Tanure, de 65 anos, defende seu plano como a única proposta concreta para levar a Oi de volta à saúde financeira e disse que está disposto a trabalhar com quem esteja comprometido com a recuperação da Oi. Mas os credores dizem que ele não está disposto a chegar a um acordo e que o que realmente pretende é levar a empresa à falência, fatiá-la e vender os pedaços.
O presidente Temer designou a Advogada-Geral da União Grace Mendonça para liderar uma força-tarefa do governo que tem por objetivo ordenar a bagunça da Oi. Mendonça foi ao Rio no mês passado para se encontrar com o juiz Fernando Viana, que está presidindo o caso.

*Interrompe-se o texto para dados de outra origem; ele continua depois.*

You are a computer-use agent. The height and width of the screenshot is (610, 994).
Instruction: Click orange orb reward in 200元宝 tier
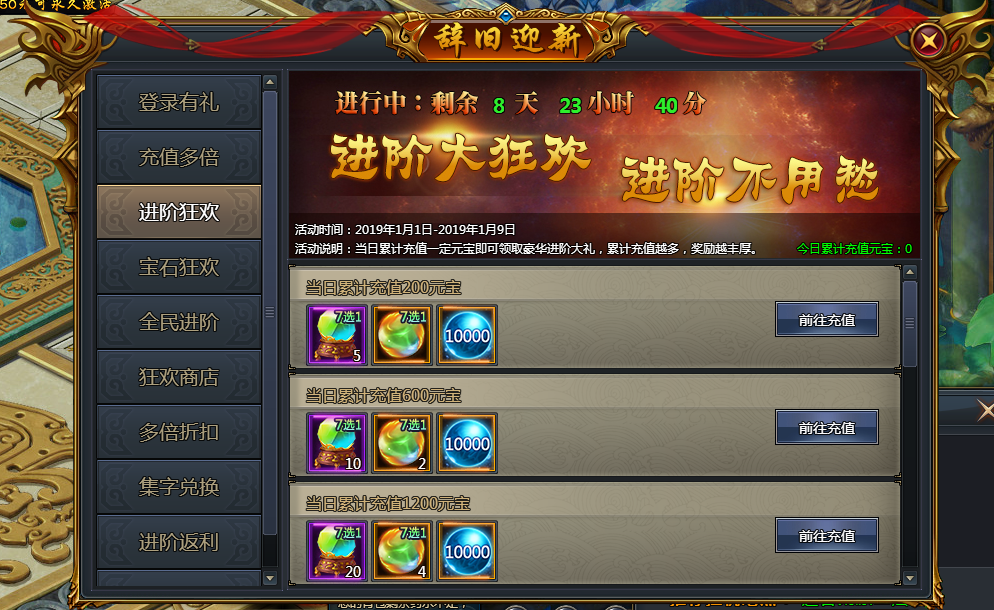click(402, 335)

A visita ao gabinete do juiz passa por um caminho tortuoso em um complexo de cinco edifícios, perto do aeroporto Santos Dumont, com corredores sem fim revestidos de granito marrom. A música pop tocando em baixo volume serve de fundo para o grito dos ascensoristas, que anunciam em que direção vão os elevadores. A maior recuperação judicial da história do Brasil está sendo processada em uma pequena sala no sétimo andar do prédio central.

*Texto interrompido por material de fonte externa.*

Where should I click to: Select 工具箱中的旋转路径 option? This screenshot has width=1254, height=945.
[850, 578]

A antesala do gabinete do juiz está apinhada com pilhas de processos com capas de papel rosa pálido, cada uma contendo cerca de 200 páginas, de acordo com o analista judiciário que assessora o juiz. Felizmente, o caso de Oi é totalmente digital, porque já produziu o equivalente a 200.000 páginas de documentos, mais do que caberia na sala. O tamanho do caso e a quantidade de partes interessadas chegaram a deixar lento o site do tribunal, e a equipe de suporte técnico está trabalhando para corrigir o problema, disse o assessor.

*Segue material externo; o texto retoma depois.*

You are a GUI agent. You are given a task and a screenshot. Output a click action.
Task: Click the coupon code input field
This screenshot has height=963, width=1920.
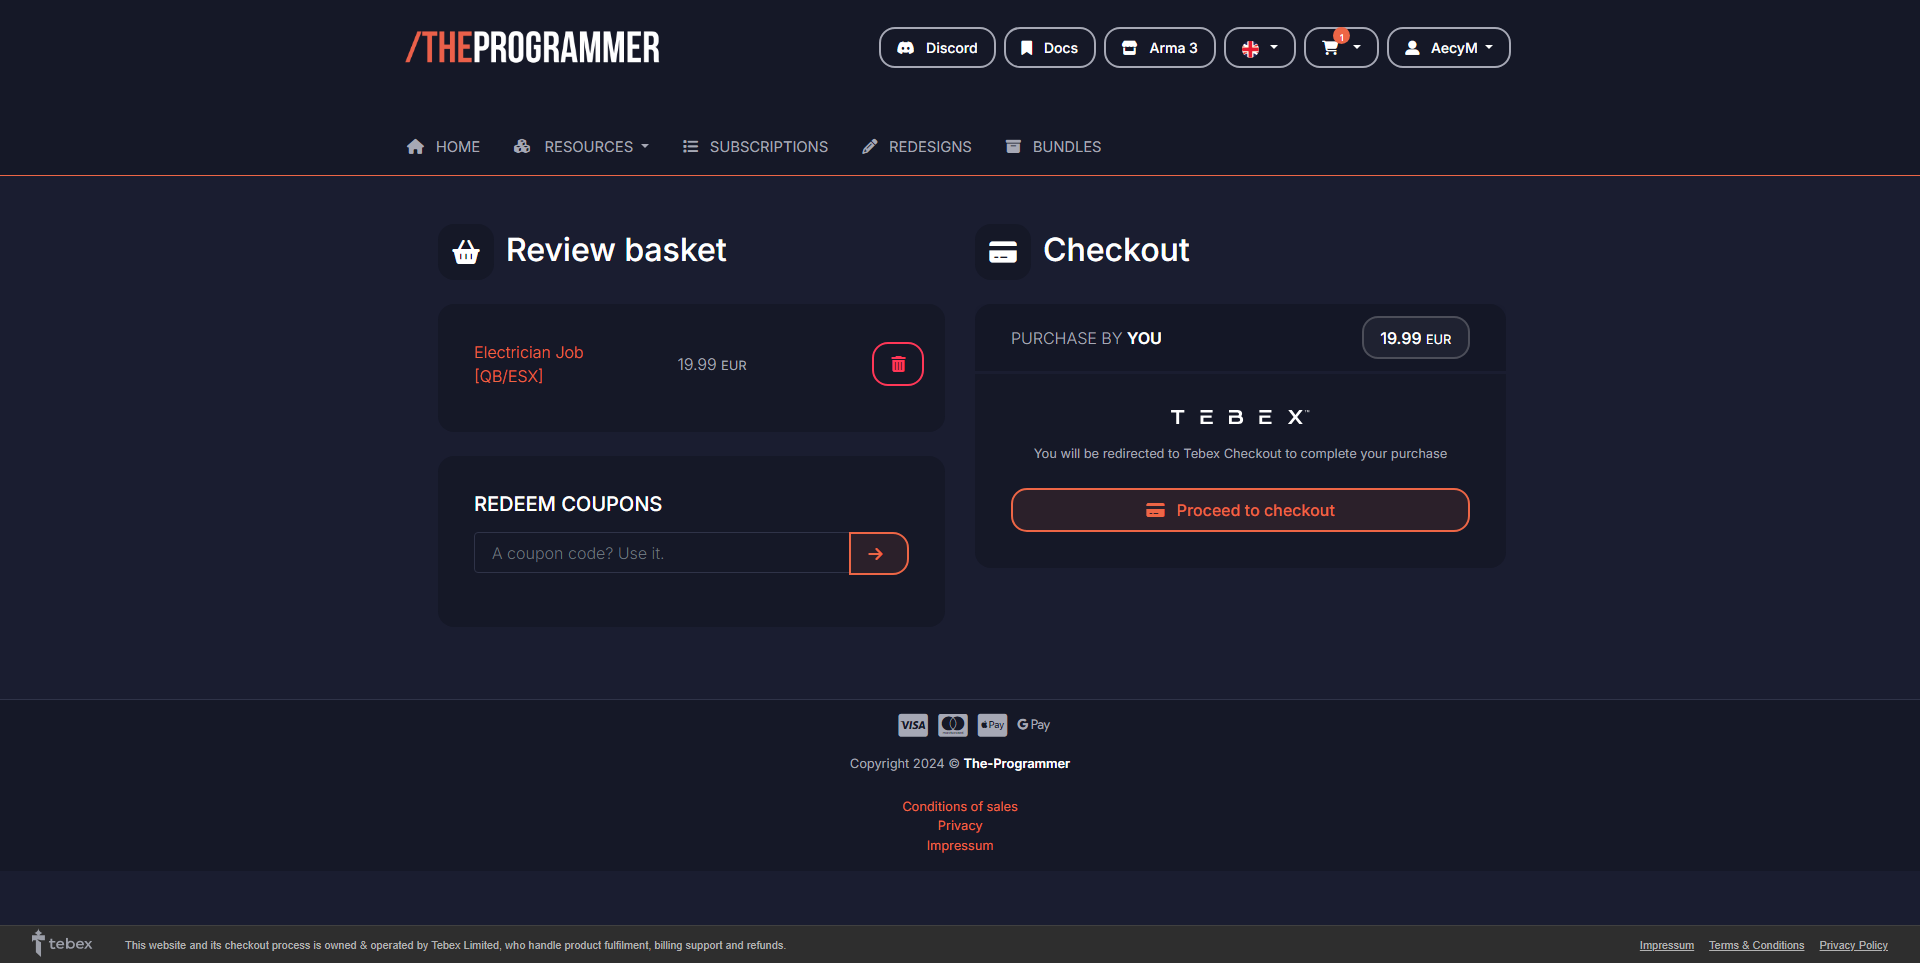(x=661, y=554)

O juiz Viana, de ar jovial, corte de cabelo moderno, camisa e gravata bem cortados, e óculos finos e retangulares, recusou-se a discutir os detalhes do caso. Em um breve encontro em seu gabinete, decorado com reproduções de “A Noite Estrelada” e “Jardim de Íris” de Van Gogh, ele contou que considera seu papel no maior caso de falência do Brasil como uma questão de destino.
Os detalhes do caso são tão únicos e os fatos tão complexos, que as partes envolvidas falam da Oi com um senso de gravidade que vai além de uma típica empresa em dificuldades financeiras. Milhares de trabalhadores, milhões de clientes, a infra-estrutura do país e até mesmo o orgulho nacional estão em jogo.
Em algum momento durante a saga, Schroeder e sua esposa deixaram de caminhar pelo calçadão de Ipanema. Ele ficou cansado de ser abordado a cada 10 minutos por pessoas interessadas em saber o futuro de Oi.
“Estamos sob pressão todos os dias”, diz Schroeder. “O meu lema é: faça o certo e não tema ninguém”.